- _EXERCISE OBJECTIVE_:
In the listing that follows, the lines starting at the one containing "The image size is (800, 600)." and ending at the one containing "Task: Click sell amount 82,097,760 in 卖3 row" are to be returned exactly, both boundary lines included, and no others.

··· INPUT FOR THIS TASK

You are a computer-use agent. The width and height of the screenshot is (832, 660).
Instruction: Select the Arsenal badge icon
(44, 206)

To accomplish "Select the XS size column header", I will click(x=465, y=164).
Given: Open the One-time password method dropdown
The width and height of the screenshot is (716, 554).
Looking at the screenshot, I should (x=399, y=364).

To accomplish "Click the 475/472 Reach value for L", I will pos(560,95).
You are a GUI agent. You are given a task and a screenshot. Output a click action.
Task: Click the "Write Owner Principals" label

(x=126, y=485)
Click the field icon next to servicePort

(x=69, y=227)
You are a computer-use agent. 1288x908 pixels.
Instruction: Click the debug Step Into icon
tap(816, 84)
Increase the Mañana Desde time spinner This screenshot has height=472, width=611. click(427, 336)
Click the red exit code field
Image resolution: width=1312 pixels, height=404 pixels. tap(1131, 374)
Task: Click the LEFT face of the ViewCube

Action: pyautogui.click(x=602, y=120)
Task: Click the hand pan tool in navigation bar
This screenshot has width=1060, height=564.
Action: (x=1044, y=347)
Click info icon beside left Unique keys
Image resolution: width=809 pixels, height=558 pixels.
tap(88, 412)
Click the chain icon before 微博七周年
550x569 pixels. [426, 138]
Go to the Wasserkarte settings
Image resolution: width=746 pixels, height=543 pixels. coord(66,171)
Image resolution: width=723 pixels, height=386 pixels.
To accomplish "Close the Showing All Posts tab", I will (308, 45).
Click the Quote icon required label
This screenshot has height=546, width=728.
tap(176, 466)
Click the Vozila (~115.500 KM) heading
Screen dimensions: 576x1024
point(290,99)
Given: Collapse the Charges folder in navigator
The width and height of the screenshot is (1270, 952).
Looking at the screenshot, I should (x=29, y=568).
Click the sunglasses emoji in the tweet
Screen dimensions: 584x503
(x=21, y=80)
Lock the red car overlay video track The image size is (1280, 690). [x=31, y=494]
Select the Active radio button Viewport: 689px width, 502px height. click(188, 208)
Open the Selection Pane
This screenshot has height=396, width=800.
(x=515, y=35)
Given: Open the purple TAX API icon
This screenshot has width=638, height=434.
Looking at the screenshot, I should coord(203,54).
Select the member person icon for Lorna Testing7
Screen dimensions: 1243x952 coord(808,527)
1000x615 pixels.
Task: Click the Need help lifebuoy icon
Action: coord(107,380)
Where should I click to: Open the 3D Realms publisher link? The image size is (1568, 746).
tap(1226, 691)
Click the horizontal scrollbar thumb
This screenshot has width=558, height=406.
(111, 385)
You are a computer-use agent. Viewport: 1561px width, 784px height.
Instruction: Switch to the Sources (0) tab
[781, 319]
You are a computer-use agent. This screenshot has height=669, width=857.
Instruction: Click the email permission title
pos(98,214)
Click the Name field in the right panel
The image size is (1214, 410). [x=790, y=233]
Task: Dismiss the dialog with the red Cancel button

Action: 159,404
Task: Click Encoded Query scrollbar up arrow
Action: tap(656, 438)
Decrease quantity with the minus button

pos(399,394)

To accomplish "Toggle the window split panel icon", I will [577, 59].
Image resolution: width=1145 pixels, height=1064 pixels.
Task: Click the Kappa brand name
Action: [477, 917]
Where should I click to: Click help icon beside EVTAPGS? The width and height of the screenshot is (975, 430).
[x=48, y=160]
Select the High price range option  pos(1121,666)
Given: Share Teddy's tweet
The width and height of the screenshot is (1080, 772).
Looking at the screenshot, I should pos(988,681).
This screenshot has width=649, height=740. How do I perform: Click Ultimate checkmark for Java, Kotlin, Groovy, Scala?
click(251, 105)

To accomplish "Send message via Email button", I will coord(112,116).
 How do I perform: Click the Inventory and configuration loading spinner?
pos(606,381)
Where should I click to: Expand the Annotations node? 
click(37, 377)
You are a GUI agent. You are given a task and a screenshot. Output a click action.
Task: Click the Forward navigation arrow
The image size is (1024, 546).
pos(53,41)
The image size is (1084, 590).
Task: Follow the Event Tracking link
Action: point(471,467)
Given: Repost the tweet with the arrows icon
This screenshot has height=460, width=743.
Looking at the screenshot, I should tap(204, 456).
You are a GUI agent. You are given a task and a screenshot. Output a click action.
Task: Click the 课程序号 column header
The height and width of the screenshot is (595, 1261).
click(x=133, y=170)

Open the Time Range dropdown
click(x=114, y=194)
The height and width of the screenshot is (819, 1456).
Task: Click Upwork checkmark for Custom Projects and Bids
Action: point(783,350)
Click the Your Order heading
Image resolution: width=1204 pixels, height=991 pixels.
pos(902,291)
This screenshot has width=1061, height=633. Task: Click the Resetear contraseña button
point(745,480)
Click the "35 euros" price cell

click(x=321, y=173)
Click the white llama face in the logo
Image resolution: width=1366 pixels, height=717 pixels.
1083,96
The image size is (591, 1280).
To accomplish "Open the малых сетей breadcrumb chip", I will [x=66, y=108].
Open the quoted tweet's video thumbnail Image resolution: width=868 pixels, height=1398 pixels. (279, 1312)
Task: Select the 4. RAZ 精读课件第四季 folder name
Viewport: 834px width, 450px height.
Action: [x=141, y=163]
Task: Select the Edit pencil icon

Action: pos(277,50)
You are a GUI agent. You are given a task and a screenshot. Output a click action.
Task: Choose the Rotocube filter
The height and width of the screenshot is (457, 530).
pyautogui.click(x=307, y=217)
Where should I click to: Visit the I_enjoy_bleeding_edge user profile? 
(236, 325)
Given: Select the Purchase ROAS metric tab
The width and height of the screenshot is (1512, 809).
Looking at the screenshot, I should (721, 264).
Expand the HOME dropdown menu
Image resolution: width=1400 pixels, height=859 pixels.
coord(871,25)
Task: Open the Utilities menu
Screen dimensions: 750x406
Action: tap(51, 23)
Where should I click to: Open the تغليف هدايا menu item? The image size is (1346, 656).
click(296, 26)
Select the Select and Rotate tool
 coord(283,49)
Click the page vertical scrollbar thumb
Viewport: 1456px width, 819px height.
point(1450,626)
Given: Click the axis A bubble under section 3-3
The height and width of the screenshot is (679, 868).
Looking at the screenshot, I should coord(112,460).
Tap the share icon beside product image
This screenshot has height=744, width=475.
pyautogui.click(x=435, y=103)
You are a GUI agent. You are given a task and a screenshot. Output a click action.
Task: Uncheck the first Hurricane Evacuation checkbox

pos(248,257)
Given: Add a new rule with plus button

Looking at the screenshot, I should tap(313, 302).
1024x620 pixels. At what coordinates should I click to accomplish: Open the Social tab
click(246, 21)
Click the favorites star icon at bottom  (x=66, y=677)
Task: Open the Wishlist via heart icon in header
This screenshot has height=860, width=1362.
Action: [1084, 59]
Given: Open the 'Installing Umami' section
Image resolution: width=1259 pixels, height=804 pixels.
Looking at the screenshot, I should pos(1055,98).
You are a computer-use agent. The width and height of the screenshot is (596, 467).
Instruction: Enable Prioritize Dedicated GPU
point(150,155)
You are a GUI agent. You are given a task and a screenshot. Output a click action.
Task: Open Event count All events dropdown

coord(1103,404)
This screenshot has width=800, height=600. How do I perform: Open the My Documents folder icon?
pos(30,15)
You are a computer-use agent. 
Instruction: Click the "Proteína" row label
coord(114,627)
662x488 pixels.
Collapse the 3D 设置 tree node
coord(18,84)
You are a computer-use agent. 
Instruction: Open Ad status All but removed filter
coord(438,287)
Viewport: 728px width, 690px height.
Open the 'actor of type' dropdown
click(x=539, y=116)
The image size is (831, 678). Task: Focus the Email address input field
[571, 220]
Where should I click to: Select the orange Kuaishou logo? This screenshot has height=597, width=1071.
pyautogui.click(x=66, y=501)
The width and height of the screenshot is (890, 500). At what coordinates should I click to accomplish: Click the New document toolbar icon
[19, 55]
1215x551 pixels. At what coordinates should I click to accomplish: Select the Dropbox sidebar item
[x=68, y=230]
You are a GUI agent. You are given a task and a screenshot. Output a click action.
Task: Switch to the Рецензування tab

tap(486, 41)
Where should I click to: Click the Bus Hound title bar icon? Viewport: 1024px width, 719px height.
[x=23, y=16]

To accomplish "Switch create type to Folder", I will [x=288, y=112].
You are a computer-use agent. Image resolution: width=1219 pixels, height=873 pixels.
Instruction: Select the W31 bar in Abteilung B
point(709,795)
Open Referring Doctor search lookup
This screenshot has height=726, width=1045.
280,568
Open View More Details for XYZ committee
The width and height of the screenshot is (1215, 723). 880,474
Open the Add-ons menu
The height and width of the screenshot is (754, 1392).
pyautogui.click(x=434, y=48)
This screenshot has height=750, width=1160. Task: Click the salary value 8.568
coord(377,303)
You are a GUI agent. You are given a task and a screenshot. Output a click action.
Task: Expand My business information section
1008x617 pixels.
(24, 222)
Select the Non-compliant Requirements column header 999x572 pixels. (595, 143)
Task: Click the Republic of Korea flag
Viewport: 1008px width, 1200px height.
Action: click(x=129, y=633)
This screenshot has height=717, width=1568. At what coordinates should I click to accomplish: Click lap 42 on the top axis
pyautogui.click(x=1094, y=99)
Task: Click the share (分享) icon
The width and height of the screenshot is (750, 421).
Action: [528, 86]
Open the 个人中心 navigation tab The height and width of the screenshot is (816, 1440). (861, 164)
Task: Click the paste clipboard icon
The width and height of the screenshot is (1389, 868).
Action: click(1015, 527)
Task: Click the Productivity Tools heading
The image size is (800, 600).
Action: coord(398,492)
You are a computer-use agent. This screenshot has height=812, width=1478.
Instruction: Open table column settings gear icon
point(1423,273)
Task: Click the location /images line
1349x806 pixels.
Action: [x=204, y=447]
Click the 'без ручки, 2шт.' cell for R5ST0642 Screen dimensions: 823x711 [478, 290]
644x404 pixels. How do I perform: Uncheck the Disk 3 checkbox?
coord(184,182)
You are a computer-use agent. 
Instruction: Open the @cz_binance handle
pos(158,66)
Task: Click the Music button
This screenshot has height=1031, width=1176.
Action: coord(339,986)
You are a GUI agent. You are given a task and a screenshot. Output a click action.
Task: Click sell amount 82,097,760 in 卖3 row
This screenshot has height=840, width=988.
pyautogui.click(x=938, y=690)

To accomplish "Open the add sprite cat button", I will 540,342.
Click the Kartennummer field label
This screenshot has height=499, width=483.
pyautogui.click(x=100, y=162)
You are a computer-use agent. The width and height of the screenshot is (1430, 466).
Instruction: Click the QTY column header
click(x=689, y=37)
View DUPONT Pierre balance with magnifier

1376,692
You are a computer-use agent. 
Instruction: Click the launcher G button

······

- _RESULT FOR THIS TASK_:
The image size is (800, 600).
Action: coord(398,492)
You are a computer-use agent. This screenshot has height=812, width=1478.
Instruction: Open table column settings gear icon
point(1423,273)
Task: Click the location /images line
1349x806 pixels.
Action: [x=204, y=447]
Click the 'без ручки, 2шт.' cell for R5ST0642 Screen dimensions: 823x711 [478, 290]
644x404 pixels. How do I perform: Uncheck the Disk 3 checkbox?
coord(184,182)
You are a computer-use agent. 
Instruction: Open the @cz_binance handle
pos(158,66)
Task: Click the Music button
This screenshot has height=1031, width=1176.
Action: coord(339,986)
You are a GUI agent. You are given a task and a screenshot. Output a click action.
Task: Click sell amount 82,097,760 in 卖3 row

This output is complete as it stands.